Task description
Your answer must be an exact copy of the records below, minus any images.
*** Opening Input material ***
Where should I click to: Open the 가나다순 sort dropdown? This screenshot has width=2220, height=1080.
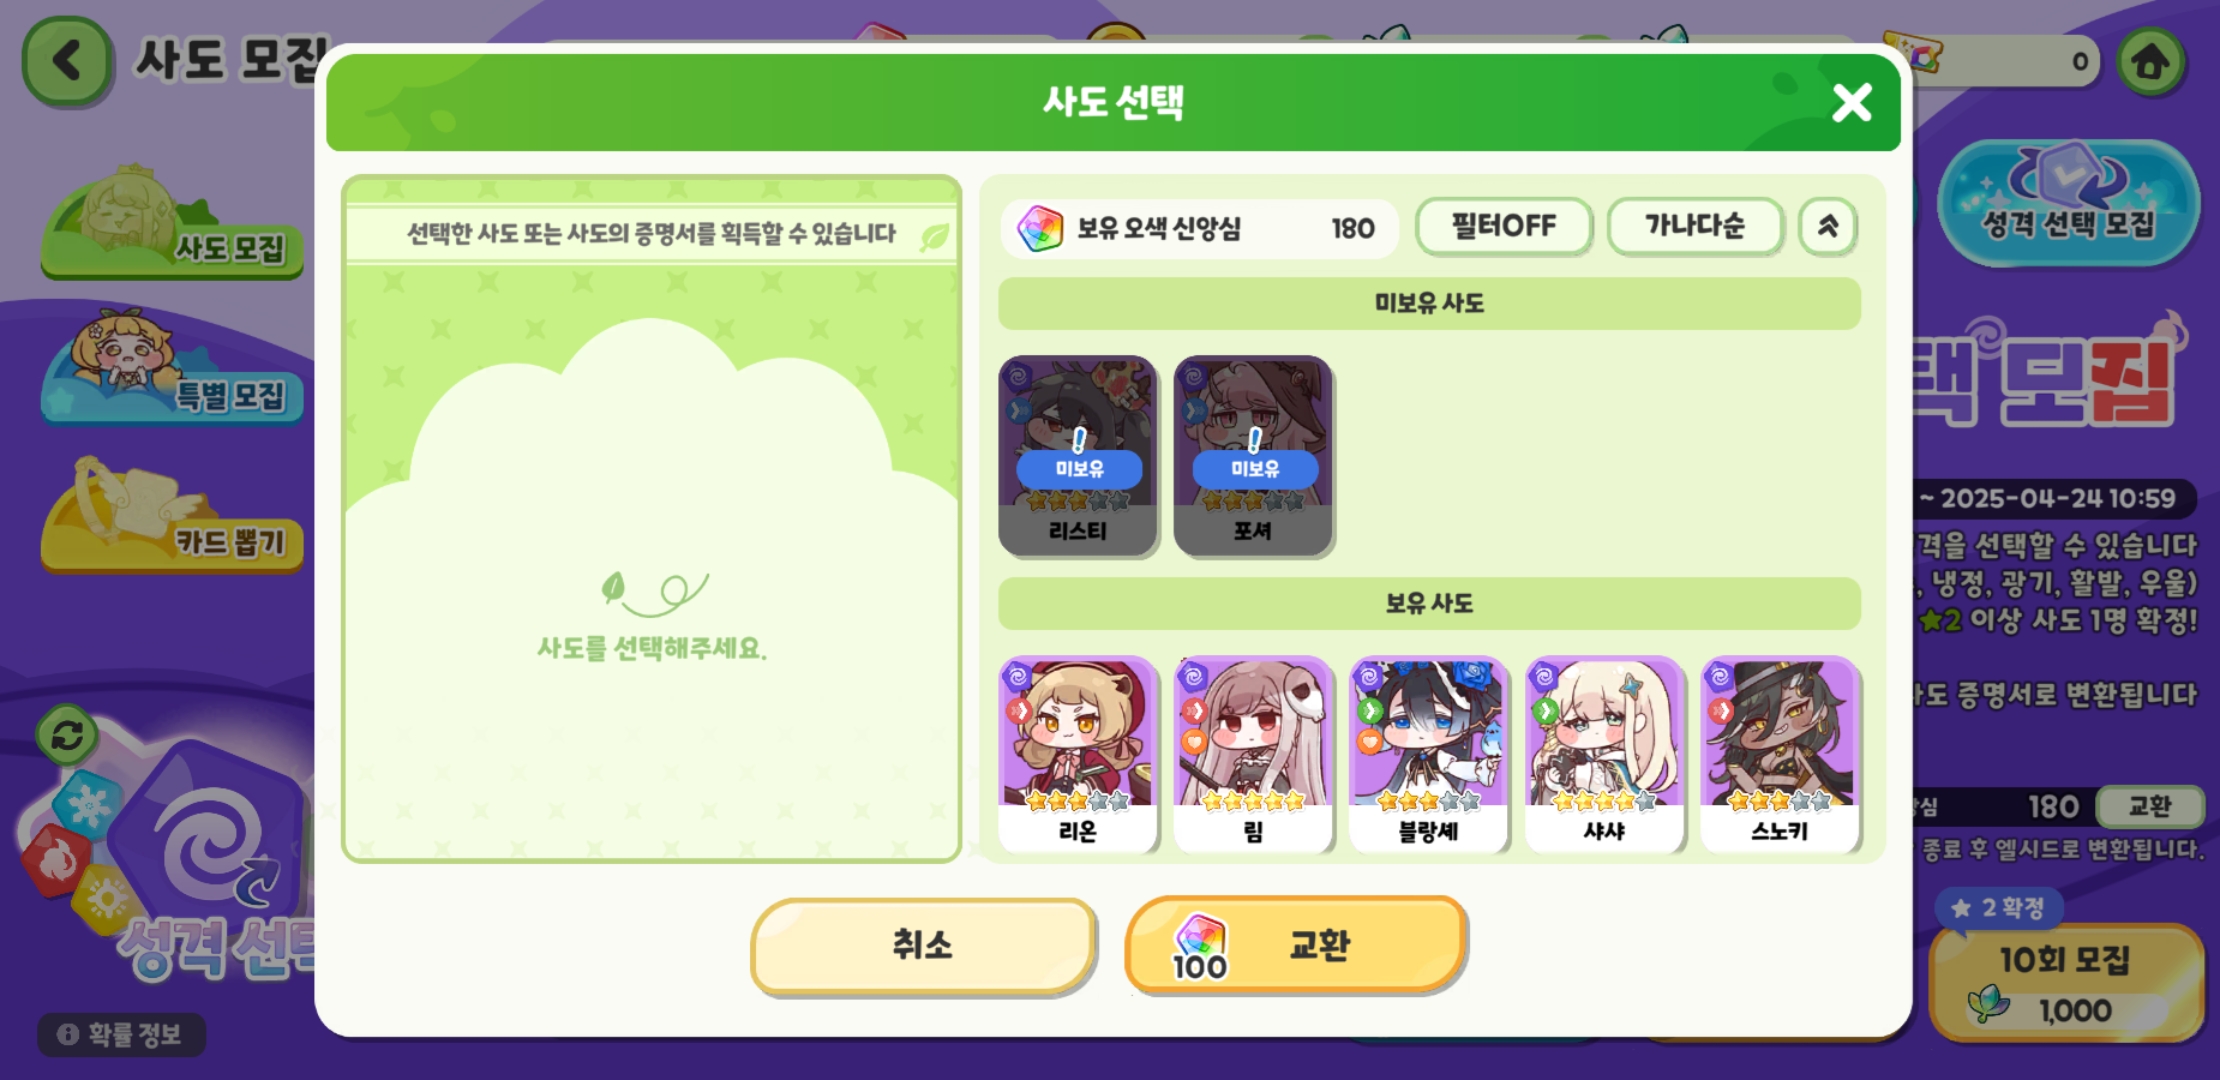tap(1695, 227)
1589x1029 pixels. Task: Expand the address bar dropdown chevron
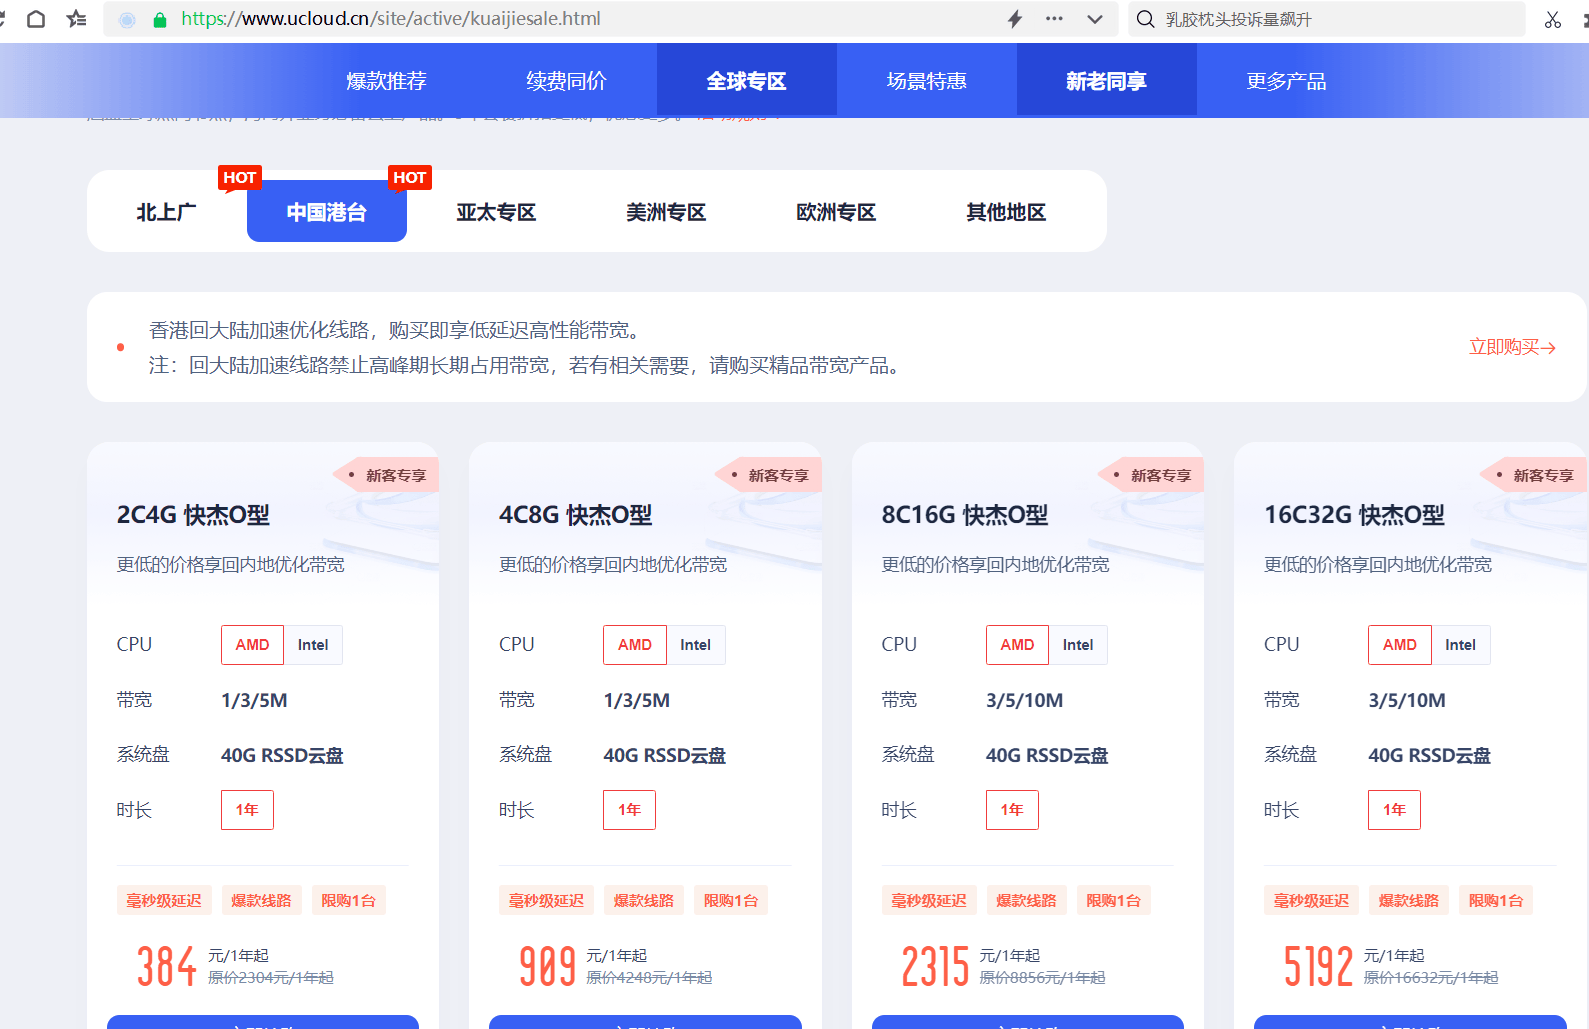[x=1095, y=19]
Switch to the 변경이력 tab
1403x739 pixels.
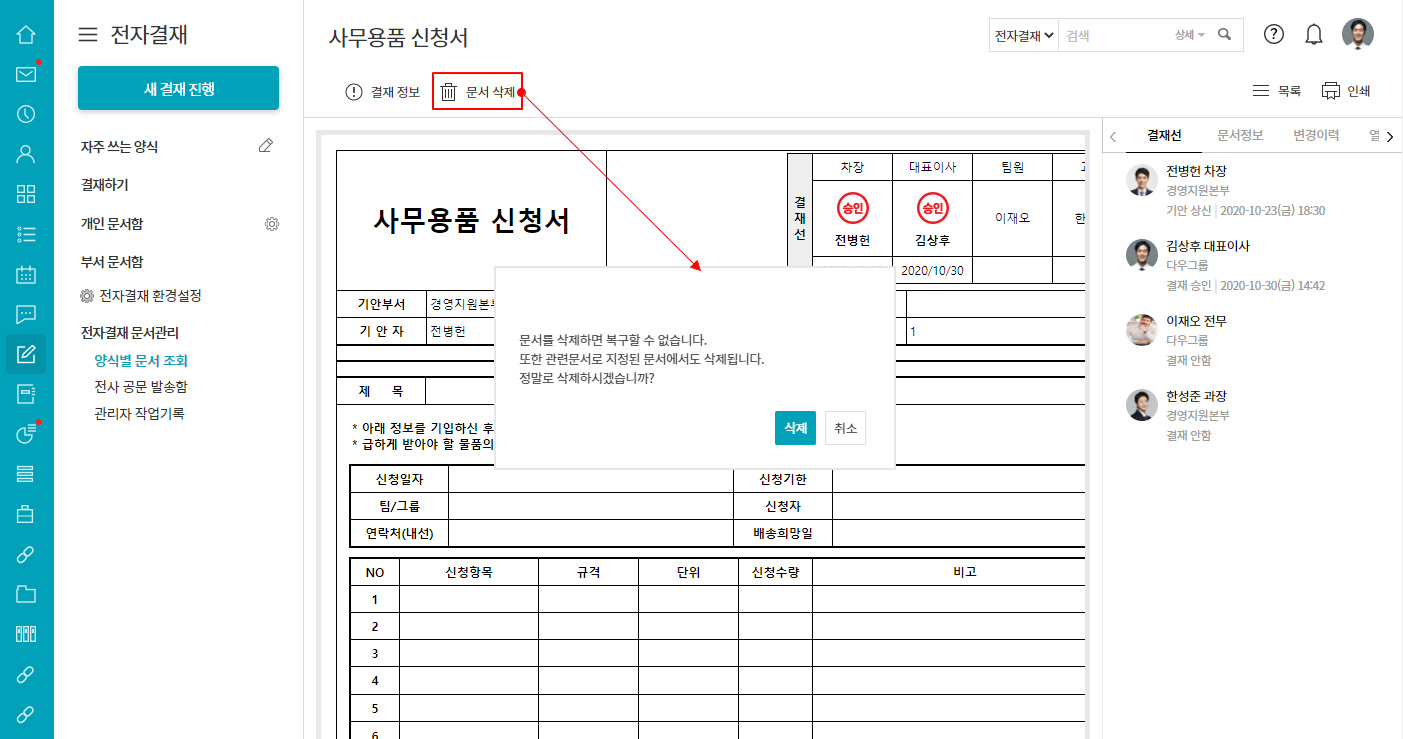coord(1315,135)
*** Closing Input material ***
Answer space
Where should I click to: Open the 가나다순 sort dropdown? This screenshot has width=2220, height=1080.
tap(1695, 227)
1589x1029 pixels. Task: Expand the address bar dropdown chevron
[x=1095, y=19]
Switch to the 변경이력 tab
1403x739 pixels.
coord(1315,135)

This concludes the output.